Asked to suggest improvements, Brown said smaller class sizes. And she worked with the superintendent and his cabinet to develop strategies that would achieve a ratio of 20-1. Brown’s proposal was approved by the school board and kindergarten class sizes at the school were reduced. Next, Brown offered to advise first-grade teachers who wanted to do the same.
Brown is proof that one teacher can make a difference. She taught kindergarten at Montezuma Elementary School in Stockton, Calif., for 25 years, and retired this year after 41 years in education. During her career, she advocated for teachers as a site representative for the Stockton Teachers Association (STA).
When teachers were unhappy about being moved to different grade levels, Brown led meetings and worked with the principal to advocate for the teachers. She also spent extra time establishing relationships among her colleagues.
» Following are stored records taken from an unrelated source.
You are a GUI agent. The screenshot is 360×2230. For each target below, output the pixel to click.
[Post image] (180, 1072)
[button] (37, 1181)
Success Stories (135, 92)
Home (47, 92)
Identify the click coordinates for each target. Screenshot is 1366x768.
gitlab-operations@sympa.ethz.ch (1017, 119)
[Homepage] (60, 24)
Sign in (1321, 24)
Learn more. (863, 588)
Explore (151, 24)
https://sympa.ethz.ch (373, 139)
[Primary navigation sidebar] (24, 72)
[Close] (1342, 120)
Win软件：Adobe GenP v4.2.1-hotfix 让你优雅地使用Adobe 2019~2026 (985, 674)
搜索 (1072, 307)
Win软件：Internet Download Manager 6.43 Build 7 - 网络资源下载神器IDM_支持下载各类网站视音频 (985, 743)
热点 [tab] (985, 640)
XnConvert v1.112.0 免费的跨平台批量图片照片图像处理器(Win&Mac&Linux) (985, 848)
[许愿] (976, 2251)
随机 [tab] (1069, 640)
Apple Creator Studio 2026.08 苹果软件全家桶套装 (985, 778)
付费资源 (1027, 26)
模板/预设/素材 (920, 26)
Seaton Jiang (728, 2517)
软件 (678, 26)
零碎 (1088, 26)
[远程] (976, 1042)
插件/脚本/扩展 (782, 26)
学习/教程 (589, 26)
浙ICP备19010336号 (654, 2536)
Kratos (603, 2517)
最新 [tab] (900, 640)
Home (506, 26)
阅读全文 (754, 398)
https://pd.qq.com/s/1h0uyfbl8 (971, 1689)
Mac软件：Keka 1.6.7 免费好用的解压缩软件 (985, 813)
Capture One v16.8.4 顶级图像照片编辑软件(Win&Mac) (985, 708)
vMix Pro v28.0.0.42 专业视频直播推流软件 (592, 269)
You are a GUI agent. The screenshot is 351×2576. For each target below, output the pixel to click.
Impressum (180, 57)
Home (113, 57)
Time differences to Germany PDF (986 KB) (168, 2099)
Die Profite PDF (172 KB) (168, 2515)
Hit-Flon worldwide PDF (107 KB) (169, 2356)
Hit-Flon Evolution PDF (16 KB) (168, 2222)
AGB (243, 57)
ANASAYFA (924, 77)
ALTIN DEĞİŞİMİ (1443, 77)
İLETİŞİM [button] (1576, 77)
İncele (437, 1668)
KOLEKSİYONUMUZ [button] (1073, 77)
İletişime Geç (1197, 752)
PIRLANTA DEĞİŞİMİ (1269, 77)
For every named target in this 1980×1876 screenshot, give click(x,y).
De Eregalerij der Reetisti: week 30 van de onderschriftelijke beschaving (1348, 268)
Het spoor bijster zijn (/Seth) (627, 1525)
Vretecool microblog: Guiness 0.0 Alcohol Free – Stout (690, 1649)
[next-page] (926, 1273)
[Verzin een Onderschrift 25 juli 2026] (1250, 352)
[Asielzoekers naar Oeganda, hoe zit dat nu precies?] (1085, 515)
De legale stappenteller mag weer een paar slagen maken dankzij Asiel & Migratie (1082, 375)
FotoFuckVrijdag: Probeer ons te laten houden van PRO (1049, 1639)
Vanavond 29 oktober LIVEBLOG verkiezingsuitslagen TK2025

“Ruth was that go to person. She was the eyes, the ears, and the voice of our Association,” says Ellen Old, president of STA. “She empowered other teachers by providing them with information and reminding them that our Association is all about making their work in the classroom better and more productive.”
Brown says the relationships with her colleagues and with her students made her job a labor of love, and Stockton needed a woman like her. The area is prone to gangs and violence, and Brown knew some of her kindergarteners led difficult lives. She wanted school to be an encouraging place for students, and strived to be a teacher the stu- dents could trust and look up to.
“Every day I would think, ‘what difference can I make today? Which child didn’t have a good morning or doesn’t have a good home? What can I do to uplift them and make them feel like they have potential?’” Brown says.
She showed care by getting inside her students’ worlds, developing a special bond with a family with six children. Brown had taught four of them, and knew the parents belonged to a gang and often went to jail. One morning, the father told Brown the police were looking for him and he might not make it back to pick up his children.
“I told him, ‘you come back and get this baby. You cannot afford to get in trouble, she is already so traumatized,’” Brown says. “At that point, I was asking my husband if I could bring the little girl to our home.”
One evening, the father was shot and killed in his home in front of his family. The school provided counseling and the children made a specific request for Brown. Before and after school, and at recess, Brown was there, freely distributing hugs and “doing anything I could do to make them feel better, to make them feel safe.” The mother brought Brown flowers the last week of school and told her how much she had helped her family. She said Brown had taught her to put her children first.